Data supplied
= Beginning of Section =

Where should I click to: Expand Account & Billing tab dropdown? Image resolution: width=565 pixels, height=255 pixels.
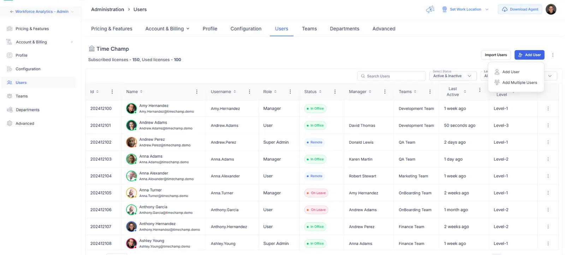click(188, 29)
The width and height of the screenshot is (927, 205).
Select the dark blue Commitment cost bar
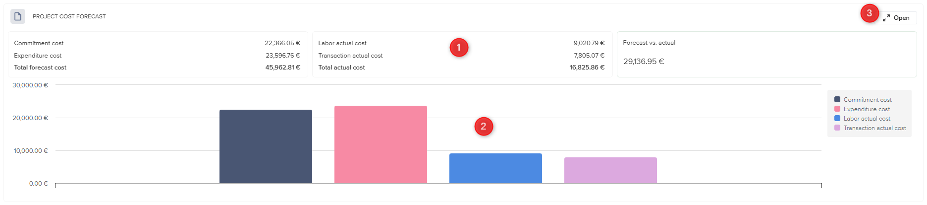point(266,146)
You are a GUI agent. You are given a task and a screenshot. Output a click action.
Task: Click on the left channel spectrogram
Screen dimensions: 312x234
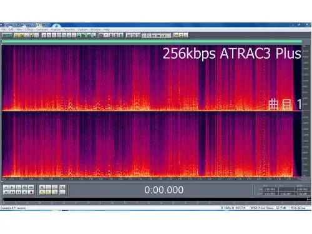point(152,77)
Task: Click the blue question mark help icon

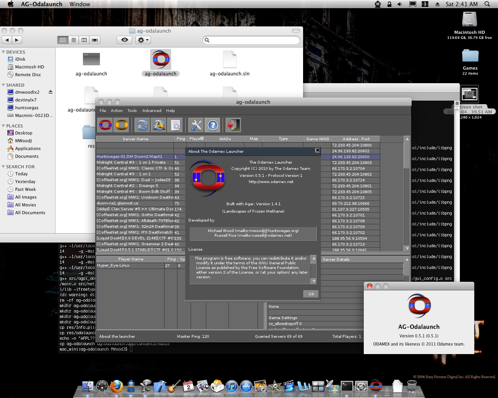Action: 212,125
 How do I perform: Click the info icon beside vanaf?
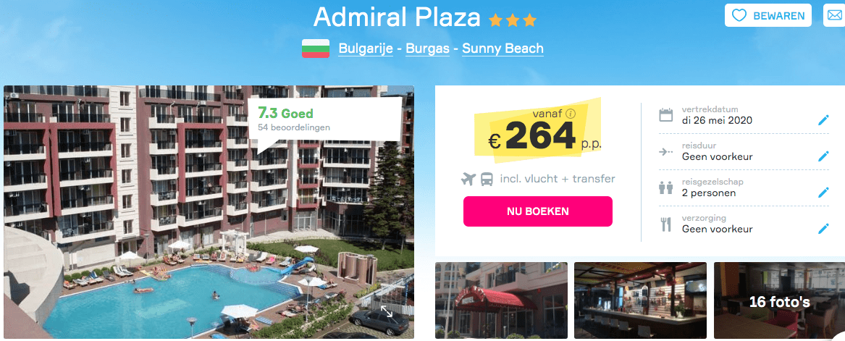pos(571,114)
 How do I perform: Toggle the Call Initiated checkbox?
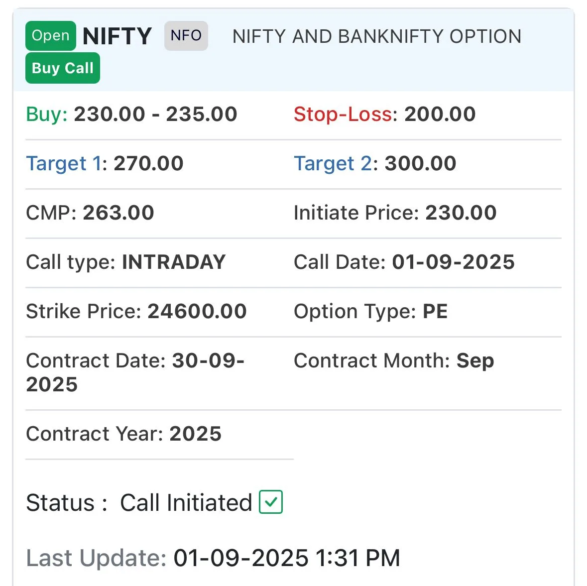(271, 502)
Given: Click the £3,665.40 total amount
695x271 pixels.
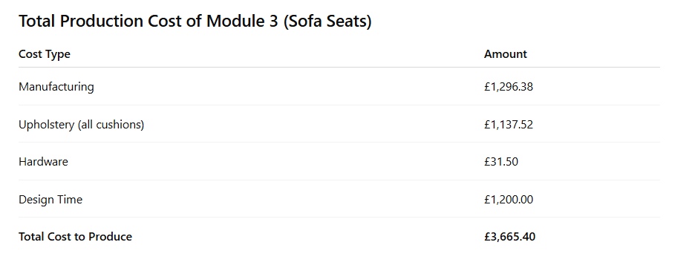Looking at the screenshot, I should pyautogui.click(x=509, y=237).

= End of Section =

Task requirements
Every record is to be repeated exactly, and no picture is carried over.

Final answer
Where should I click to: Expand Account & Billing tab dropdown? Image resolution: width=565 pixels, height=255 pixels.
click(188, 29)
The width and height of the screenshot is (927, 205).
Select the dark blue Commitment cost bar
point(266,146)
You are a GUI agent. You are given a task and a screenshot. Output a click action.
Task: Click on the left channel spectrogram
Screen dimensions: 312x234
point(152,77)
Task: Click the blue question mark help icon

Action: 212,125
 How do I perform: Click the info icon beside vanaf?
pos(571,114)
 How do I perform: Toggle the Call Initiated checkbox?
(271, 502)
Given: Click the £3,665.40 total amount
695x271 pixels.
Looking at the screenshot, I should pyautogui.click(x=509, y=237).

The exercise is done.